(Beginning of INPUT RECORDS)

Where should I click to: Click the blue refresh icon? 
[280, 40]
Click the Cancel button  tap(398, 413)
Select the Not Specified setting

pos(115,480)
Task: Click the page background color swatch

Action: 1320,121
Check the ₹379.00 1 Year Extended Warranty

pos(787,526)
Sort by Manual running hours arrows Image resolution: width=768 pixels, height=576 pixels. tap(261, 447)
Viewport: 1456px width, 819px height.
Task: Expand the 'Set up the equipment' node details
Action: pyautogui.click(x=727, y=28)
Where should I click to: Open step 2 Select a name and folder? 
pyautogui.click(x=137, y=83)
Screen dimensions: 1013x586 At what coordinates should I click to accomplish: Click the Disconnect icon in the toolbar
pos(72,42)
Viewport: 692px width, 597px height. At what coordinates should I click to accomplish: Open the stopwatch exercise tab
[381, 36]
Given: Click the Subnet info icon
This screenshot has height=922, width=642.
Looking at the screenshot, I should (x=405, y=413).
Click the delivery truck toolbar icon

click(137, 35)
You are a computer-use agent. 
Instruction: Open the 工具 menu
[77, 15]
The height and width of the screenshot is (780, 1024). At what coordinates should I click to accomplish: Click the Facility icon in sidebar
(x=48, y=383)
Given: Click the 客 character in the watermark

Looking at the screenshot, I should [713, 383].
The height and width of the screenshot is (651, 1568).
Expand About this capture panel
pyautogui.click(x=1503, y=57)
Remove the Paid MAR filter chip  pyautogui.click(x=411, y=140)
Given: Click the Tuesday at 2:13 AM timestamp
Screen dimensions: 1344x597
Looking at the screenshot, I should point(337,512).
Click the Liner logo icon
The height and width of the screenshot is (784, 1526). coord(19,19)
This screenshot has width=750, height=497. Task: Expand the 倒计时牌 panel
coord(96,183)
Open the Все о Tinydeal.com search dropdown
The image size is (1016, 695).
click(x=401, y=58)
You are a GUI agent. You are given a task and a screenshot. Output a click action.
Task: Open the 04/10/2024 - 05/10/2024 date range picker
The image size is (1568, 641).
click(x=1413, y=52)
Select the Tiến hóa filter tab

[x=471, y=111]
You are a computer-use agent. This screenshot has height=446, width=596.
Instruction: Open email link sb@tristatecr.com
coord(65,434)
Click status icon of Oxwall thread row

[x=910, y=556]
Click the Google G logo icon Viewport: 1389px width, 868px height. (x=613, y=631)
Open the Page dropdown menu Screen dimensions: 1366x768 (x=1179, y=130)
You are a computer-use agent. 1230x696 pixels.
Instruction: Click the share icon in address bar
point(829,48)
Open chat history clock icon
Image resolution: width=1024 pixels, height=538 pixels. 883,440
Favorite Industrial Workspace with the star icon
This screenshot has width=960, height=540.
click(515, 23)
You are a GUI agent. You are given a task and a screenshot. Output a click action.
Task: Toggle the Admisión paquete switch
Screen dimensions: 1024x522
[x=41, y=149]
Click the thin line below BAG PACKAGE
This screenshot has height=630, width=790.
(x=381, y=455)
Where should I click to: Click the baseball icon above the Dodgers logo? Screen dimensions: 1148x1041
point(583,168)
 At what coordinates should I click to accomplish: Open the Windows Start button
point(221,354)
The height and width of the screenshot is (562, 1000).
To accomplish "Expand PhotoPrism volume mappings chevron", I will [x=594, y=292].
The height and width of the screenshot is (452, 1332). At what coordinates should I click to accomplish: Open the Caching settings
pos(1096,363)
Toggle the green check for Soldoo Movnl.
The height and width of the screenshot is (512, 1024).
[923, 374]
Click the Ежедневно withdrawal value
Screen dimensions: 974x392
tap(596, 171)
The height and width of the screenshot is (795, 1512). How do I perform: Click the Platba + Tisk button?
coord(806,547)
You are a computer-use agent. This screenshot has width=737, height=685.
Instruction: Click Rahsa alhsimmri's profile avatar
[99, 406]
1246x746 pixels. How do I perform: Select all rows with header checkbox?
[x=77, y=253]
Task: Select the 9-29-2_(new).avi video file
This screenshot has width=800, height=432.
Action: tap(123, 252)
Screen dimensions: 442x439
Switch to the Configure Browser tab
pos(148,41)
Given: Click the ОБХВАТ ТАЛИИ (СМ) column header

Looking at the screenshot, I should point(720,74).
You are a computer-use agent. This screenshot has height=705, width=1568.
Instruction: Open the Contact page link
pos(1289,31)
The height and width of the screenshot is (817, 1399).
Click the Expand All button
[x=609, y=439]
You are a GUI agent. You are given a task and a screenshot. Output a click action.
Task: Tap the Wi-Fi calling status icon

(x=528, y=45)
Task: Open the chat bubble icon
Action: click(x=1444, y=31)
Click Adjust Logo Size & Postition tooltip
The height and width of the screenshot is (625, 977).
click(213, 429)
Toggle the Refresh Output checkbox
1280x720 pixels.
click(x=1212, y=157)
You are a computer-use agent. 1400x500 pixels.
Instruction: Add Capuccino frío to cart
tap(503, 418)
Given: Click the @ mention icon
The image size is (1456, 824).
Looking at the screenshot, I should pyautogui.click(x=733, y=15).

(End of INPUT RECORDS)

ABOUT THIS EXERCISE:
When you find a line in the records that contains the word "agent", copy it.

ANSWER BELOW:
You are a computer-use agent. 
You are a GUI agent. You are given a task and a screenshot. Output a click action.
You are a computer-use agent. This screenshot has height=446, width=596.
You are a computer-use agent. 1230x696 pixels.
You are a GUI agent. You are given a task and a screenshot. Output a click action.
You are a computer-use agent. This screenshot has width=737, height=685.
You are a computer-use agent. This screenshot has height=705, width=1568.
You are a GUI agent. You are given a task and a screenshot. Output a click action.
You are a computer-use agent. 1400x500 pixels.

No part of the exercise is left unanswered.